■ **REQUIRED TASKS**:
**1)** According to the RTF importer write-up, in how many different places did RtfReader handle the special { character?
**2)** Reproduce the RTF importer write-up verbatim from "1.1. Terminology" to "as a toggle).".

■ **PASSAGE SHOWN**:
· · · · ·

1. Introduction
The biggest difference is that the new exporter is an UNO component, and instead of accessing Writer’s internals directly, it uses the domain mapper (created for the docx import) interface, which uses Writer’s UNO API for the import. The vision here is that dmapper already has the implementation of mapping items from the Word domain to the Writer domain, so a writerfilter-based RTF importer reduces the amount of duplicated code.
1.1. Terminology
RTFTokenizer refers to the new UNO-based importer, RtfReader refers to the old built-in one.
2. General
An RTF document consists of different types of control words (flags, toggles, values, etc) and text. RtfReader used to hardcode the type of the control words, RTFTokenizer now has this in a central table (originally generated from the specification), making it impossible to handle incorrectly the parameters of control words (e.g. handle the parameter of a value as a toggle).
Also, RTFTokenizer separates the task of separating control words and text, for example the meaning of the special { character defined at a single place, while it was handled in 19 (!) different places in RtfReader.

· · · · ·

■ **DATA TO EXAMINE**:
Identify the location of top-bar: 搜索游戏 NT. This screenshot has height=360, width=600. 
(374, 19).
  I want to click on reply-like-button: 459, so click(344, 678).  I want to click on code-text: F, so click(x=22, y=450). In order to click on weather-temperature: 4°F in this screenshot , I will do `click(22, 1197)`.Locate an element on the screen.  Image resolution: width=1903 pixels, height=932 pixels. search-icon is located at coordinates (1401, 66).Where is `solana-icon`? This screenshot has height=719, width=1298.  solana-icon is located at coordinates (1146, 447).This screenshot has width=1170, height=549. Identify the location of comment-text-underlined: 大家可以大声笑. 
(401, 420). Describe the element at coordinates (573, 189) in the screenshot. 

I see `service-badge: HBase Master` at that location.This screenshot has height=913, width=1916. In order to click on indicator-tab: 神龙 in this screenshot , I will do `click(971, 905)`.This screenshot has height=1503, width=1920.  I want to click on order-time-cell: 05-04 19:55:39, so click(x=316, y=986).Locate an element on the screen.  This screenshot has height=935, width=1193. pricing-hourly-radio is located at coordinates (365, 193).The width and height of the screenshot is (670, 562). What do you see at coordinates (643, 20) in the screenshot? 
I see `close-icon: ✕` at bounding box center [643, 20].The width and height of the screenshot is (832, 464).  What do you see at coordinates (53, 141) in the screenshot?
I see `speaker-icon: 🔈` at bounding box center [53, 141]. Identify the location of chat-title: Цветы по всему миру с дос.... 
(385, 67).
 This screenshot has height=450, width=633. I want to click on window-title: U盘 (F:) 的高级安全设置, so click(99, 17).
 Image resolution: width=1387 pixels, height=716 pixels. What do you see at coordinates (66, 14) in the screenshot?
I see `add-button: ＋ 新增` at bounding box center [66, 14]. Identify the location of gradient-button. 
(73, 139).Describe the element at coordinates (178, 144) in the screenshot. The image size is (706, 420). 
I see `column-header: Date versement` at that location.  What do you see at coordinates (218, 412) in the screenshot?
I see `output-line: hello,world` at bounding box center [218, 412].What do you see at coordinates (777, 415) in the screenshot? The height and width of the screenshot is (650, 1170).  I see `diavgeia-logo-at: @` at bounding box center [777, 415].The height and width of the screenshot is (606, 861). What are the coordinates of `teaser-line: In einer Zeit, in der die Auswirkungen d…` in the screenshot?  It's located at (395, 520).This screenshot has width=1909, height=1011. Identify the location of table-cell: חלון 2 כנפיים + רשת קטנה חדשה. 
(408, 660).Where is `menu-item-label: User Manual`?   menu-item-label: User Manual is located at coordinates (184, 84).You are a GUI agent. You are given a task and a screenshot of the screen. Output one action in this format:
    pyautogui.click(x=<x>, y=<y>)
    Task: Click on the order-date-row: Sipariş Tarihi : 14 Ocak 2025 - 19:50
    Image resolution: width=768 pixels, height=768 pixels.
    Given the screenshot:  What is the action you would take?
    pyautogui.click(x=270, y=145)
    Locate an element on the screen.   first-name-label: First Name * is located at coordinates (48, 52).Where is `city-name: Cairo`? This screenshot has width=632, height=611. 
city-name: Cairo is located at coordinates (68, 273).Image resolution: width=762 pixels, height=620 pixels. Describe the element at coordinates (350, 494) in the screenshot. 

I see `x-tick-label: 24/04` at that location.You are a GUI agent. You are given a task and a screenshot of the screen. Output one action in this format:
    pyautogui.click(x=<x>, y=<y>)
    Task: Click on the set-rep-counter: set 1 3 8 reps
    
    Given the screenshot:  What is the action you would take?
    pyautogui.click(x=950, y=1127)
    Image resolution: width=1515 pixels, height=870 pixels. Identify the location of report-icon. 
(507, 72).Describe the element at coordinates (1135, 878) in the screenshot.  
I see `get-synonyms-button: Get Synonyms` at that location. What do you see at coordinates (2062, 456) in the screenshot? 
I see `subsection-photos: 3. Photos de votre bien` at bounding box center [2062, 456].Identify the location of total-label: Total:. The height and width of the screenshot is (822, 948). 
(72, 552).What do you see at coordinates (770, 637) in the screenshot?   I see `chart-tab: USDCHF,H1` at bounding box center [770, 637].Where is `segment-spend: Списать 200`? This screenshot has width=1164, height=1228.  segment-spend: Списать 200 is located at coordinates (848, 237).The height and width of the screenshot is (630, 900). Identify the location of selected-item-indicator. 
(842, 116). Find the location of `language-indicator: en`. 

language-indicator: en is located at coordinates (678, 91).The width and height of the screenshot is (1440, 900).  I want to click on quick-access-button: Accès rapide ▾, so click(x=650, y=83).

· · · · ·

■ **RESULTS FOR EACH TASK**:
**1)** In 19 different places.

**2)**
1.1. Terminology
RTFTokenizer refers to the new UNO-based importer, RtfReader refers to the old built-in one.
2. General
An RTF document consists of different types of control words (flags, toggles, values, etc) and text. RtfReader used to hardcode the type of the control words, RTFTokenizer now has this in a central table (originally generated from the specification), making it impossible to handle incorrectly the parameters of control words (e.g. handle the parameter of a value as a toggle).